4: It brought Irish dance to the forefront…and everyone wanted to Riverdance — no one called it Irish Dance.  Beginner classes became large.  Most people thought that they would be learning hard shoe right in the beginning. But the basics need to be taught before learning the more intricate steps. I compared it to learning how to be on pointe in ballet — no one ever begins on pointe, basics need to be learned. Some people didn’t get it, just wanted to Riverdance.

Once Michael Flatley and Jean Butler performed Riverdance for the first time, traditional Irish dance was changed forever. People from all over the world wanted to be a part of the Riverdance phenomenon — it isn’t just for those of us with Irish heritage any more. There are dancing schools in South Africa, Russia, Germany, Japan, Mexico, Serbia, Brazil, and Israel, just to name a few.

5: Honestly, I am getting very upset and annoyed by all the controversy about the makeup, tanner, wigs, and people saying that the girls look like “beauty pageant” contestants.  If there is someone that is totally against putting makeup on their child, then they do not have to put it on.  It is not stated anywhere that makeup is required.  The younger girls love putting the makeup on, especially when the older dancers come and help them.

The choice is with the parent about makeup, but as soon as that child realizes they are different, they will want a little makeup. We have never forced or made our young dancers wear a ton of makeup. At local competitions the dancers (young and older) don’t have to be looking like a “beauty pageant” contestant —  we leave that up to the parents.  But a little goes a long way — a little mascara, blush, and lip gloss is perfect.

When the girls are dancing on the big stage at a Major competition — the Mid-Atlantic Region Oireachtas, North American Nationals or World Championships — they need more because they are on a large stage with bright lights which can wash them out a bit.

I am a certified adjudicator and I judge the dancer on their dancing ability.  I do not judge on how much make-up or tanner they are wearing. It is a personal choice on the part of the parent and their child. The tanner gets everyone up in a tizzy — ask any Irish person about their lovely pale skin?  What is their first comment, “I wish I could tan and be a little brown.”

So the cry that “we are Irish and we are suppose to be pale” doesn’t sit too well for many of those that are lovely and pale. It also gives them a little color when on the bigger stages — for the local feis, they are not required, but once again it adds to the whole package of their costume.

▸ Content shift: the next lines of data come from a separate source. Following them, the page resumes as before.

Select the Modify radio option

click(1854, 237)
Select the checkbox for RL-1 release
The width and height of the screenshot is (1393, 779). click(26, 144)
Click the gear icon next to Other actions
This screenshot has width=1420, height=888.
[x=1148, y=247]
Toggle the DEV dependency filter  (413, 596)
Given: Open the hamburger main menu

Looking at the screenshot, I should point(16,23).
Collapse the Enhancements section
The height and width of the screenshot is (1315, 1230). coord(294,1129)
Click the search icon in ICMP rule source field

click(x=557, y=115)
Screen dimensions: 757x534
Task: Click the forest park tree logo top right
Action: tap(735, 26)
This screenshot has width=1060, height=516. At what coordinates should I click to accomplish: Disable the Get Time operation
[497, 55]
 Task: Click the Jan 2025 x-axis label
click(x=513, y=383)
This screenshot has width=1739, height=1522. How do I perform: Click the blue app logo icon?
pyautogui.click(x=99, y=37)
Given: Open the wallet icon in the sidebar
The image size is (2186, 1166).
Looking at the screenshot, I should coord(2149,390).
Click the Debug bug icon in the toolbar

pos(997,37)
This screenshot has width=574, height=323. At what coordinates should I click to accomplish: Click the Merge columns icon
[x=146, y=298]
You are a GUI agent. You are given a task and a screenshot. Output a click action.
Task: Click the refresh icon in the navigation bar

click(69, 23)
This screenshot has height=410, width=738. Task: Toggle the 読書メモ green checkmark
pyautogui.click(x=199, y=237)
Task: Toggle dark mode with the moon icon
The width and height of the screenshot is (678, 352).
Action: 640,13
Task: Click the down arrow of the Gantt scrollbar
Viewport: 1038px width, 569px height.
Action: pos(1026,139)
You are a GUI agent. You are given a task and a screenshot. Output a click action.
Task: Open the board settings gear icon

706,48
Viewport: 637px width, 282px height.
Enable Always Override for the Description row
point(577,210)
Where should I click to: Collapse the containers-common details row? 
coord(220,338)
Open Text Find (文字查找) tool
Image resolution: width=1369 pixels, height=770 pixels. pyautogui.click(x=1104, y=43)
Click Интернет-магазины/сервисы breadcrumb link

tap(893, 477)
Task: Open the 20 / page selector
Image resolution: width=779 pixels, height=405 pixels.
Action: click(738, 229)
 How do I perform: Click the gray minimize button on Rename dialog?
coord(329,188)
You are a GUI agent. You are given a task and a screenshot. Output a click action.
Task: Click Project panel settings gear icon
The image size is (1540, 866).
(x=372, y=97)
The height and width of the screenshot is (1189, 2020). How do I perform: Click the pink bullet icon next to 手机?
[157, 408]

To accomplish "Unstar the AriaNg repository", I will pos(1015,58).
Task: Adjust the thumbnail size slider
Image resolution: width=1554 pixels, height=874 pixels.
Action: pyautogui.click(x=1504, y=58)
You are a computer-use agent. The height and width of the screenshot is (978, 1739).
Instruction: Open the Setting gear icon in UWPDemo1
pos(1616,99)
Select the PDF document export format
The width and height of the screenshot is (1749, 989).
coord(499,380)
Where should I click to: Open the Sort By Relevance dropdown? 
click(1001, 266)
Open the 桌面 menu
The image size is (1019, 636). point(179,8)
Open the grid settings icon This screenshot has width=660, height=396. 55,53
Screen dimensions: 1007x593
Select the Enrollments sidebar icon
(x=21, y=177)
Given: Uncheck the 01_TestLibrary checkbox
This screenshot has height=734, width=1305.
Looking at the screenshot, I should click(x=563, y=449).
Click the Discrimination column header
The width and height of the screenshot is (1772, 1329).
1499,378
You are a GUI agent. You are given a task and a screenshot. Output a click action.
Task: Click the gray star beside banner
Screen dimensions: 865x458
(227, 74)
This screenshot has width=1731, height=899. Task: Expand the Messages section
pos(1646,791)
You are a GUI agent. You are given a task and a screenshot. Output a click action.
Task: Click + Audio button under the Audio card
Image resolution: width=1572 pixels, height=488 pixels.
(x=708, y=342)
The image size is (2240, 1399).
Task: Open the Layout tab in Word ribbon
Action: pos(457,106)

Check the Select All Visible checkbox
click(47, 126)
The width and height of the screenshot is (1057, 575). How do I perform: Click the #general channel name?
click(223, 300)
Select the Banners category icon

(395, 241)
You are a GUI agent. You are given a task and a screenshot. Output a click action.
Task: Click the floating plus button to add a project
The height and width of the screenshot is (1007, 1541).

The wigs… they are more for convenience than anything else. Try going to sleep with tin foil, rags, or pink spongie curlers in your head (which I have done) — not a good night’s sleep and quite painful.

Also ask a mother of four girls how she feels about the wigs?  She would need to put rollers in all four heads . . . would take a whole day just for her to put the rollers in. And then there are those that can’t put a curl in their hair?

Why have hair curled in the first place, well that is sort of a tradition.  Most of the village gatherings took place on a Sunday…going to church (or just out to the village for the day)…the girls would always look their best and have their hair neat and curled. Hence the curling of the hair for competitions and performances.

The kids today are involved in so many other activities that before a feis they may be going to a basketball, soccer, lacrosse, or field hockey game.  They wouldn’t have time to look neat after a game.  Secure a wig on and they are good to go.  It levels the playing field for all involved.

Eileen Coyle Henry ADCRG, TCRG. is a teacher with the Coyle School of Irish Dance. Her governing body is An Comisiun le Rince Galeacha in Dublin.

TCRG – means that I am a certified teacher with An Comisioun.  ADCRG – means that I am a certified Adjudicator, I can judge An Comisiun sanctioned events.